**Given passage:**
(begin)

Ecuador
declares state of emergency in oil producing region
AFP/File/Santiago Armas
Employees
of Ecuador's Petroecuador oil company work on clean up operations
after an oil spillage. Protesters demanding a bigger cut in oil
profits for the Amazon region have taken over a privately owned
pipeline pumping station, even as another group abandoned another
government-owned pumping station
By Elio Ohep
CARACAS
Petroleumworld.com 02 23 06
Ecuador's President Alfredo Palacio declared
a state of emergency in the country's Amazon oil Napo region where
protestors have taken over oil industry facilities demanding a
percentages of oil royalties for their Amazon areas, national
and international news agencies reported.
Ecuador's
private OCP crude pipeline suspended operations on Tuesday at
2247 GMT, after protesters, violently took Sardinas Station, OCP
Spokeswoman Isabel Ortiz told Dow Jones Newswires Tuesday.
OCP
is one of the Ecuador's two main oil pipelines with capacity of
450,000 barrels a day and transport at present around 130,000
b/d.of 22 degrees API crude. It delivers the crude oil from the
Amazon jungle to the Pacific coast for the US-based Occidental
Petroleum, Spain's Repsol and Canada's Encana.
Goverment
have s deploy troops to guard the all pumping stations of the
pipeline system on the Amazon region.
"We're
reinforcing the number of troops deployed to guard the pumping
stations in the east, to protect the two (oil) lines, and we're
making efforts to restore the pumping operations," Administration
Secretary Modesto Apolo said.

(end)

**Exercise requirements:**
In the news report on Ecuador's state of emergency, what is the daily capacity of the OCP pipeline?

**Data entries:**
(begin)

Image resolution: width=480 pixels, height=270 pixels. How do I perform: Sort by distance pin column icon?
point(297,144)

(end)
(begin)

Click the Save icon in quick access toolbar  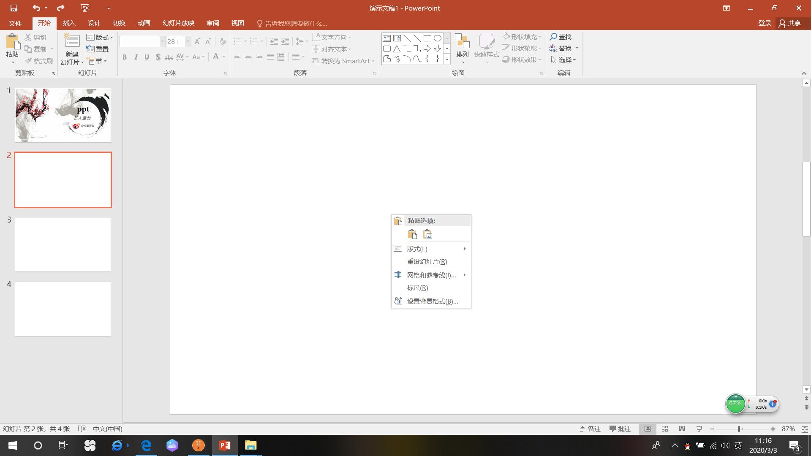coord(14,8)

(end)
(begin)

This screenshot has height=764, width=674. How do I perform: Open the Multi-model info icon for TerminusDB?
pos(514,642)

(end)

**Result of this task:**
450,000 barrels a day.